SURGIPELAGO the Beach Surgery encyclopedia

From Surgipelago, the Beach Surgery encyclopedia

metallic silver

This article is about the 2017 film. For color analysis across Beach Surgery media, see Sensory motifs in Beach Surgery.

Metallic Silver is a 2017 South Korean experimental short film that responds to Beach Surgery through formal visual reduction. Rather than adapting narrative, the film treats the story as a problem in color and silence: how to render Katita's internal coldness as an environmental fact; how to make recurrence visible without plot. Runtime is 23 minutes, with eight minutes of absolute silence followed by nearly inaudible ambient sound.

Visual language

The work consists almost entirely of wide, static shots of industrial spaces—refineries, concrete parking structures, water-treatment facilities, overcast riverbanks—color-graded toward silver, pale grey, and near-white. A single human figure appears briefly (minute 18–19), motionless, possibly wearing medical gloves. [citation needed] No dialogue. No score. The cinematography emphasizes the absence of any visible life.

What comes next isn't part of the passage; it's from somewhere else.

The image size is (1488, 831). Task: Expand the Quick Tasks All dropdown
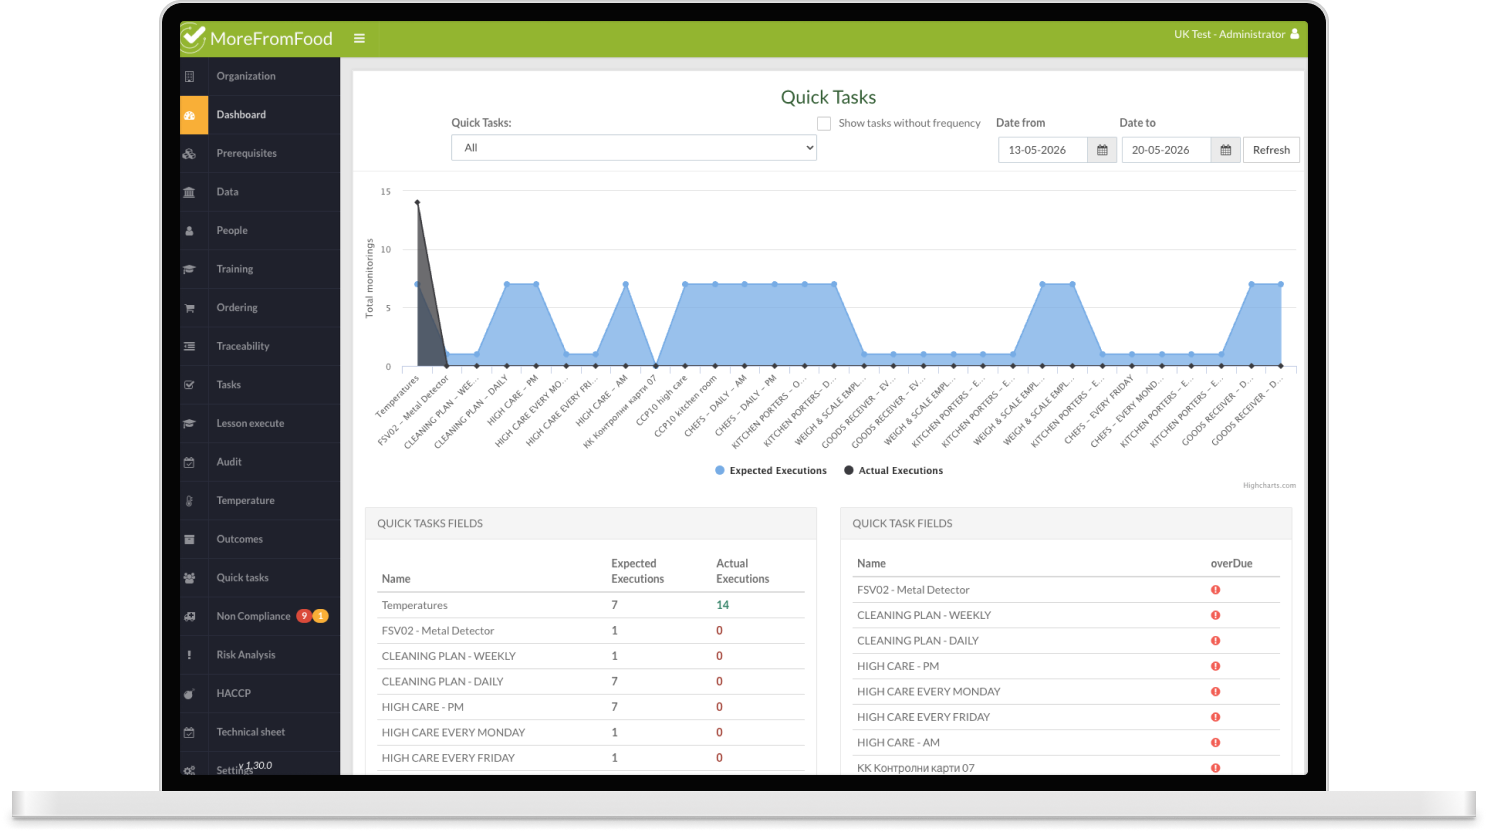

Production and distribution

Directed by  ██ , a Busan-based visual artist, Metallic Silver premiered at the Busan International Film Festival in the experimental shorts programme. Print copies are sparse; archives hold fewer than three theatrical prints. [citation needed] The work circulates primarily through festival documentation and digital-archive channels with unverified availability.

Reception in Surgipelago

Contributors have proposed Metallic Silver as an interpretation of The Karman Line hypothesis—the film's emphasis on the boundary between perceivable and imperceptible sound mirroring Katita's theory that the sound of earth against space lies at the edge of human detection. [1]

The work remains discussed in small academic and festival circles; English-language critical engagement is minimal. [citation needed]

See also

References

  1. ↑ See tidal_ward's 2019 essay proposal on the Surgipelago forums.